La construcción de un mundo mejor debe tener plenamente en cuenta la naturaleza, la biodiversidad y el clima. A esto se agrega el hacer frente a las arraigadas desigualdades sociales que la pandemia ha puesto de manifiesto. Ahora corresponde a todas las sociedades aprender a restaurar un equilibrio sano entre las personas y el planeta. Debemos sacar provecho tanto de los últimos hallazgos científicos, como de los conocimientos y tradiciones de los pueblos indígenas.
Nuestra historia está marcada por la creciente dominación, transformación y manipulación del mundo natural por parte de los humanos. Los hábitats naturales se han ido reduciendo i a medida que la población y sus asentamientos se han ido expandiendo. No obstante, con el nuevo milenio y las crisis emergentes del cambio climático, la pérdida de biodiversidad, etc., los humanos están repensando y empezando a recalibrar su relación con la naturaleza.

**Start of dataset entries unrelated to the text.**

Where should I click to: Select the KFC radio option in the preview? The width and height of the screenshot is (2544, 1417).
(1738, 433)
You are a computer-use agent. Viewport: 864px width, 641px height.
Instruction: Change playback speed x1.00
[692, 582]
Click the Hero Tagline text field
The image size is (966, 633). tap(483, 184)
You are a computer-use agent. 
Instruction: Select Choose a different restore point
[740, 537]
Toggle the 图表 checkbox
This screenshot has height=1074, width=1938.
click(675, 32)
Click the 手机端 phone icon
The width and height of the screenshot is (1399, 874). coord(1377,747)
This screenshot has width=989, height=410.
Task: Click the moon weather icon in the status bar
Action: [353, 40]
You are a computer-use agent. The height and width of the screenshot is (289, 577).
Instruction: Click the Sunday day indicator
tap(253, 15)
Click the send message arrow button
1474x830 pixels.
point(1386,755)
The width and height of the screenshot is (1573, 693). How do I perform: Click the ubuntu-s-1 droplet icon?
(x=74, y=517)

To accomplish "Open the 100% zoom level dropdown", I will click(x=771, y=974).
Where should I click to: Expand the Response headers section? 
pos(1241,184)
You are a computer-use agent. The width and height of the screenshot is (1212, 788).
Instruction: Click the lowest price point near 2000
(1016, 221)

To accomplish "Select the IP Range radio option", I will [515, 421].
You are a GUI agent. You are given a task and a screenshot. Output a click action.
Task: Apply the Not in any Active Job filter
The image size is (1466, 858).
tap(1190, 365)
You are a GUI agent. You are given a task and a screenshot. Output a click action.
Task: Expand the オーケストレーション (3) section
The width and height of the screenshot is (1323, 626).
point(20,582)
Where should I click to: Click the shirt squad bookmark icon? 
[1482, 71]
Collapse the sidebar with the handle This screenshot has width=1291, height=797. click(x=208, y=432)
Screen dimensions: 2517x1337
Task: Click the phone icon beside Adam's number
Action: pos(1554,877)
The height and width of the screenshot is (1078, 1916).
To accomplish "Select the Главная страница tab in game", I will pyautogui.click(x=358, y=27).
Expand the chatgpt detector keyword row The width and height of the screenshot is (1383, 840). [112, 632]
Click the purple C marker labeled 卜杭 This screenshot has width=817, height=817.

La invasión masiva de zonas forestales para fines agrícolas y la construcción de asentamientos, así como la caza, la captura y el tráfico ilegal de especies salvajes y partes de ellas vuelven a estar bajo lupa.No obstante, las presiones demográficas y urbanísticas sobre espacios naturales siguen siendo intensas en muchas partes del mundo, a pesar de que se han visto mitigadas en un cierto grado gracias a la creación y gestión de áreas protegidas. El turismo salvaje en zonas de África y otras partes del mundo también ha contribuido en gran medida al endurecimiento de las medidas de protección de la vida silvestre. Sabemos que detrás de esto existe una actividad comercial impulsada cazadores furtivos y una demanda culturalmente arraigada en ciertos mercados. Estas medidas no se han aplicado a toda la flora y la fauna salvajes ni a todos los hábitats, sino que se limitan sobre todo a especies icónicas. Por tanto, son necesarios otros medios para gestionar mejor las interacciones entre humanos y vida salvaje por el beneficio mutuo y la conservación de las especies.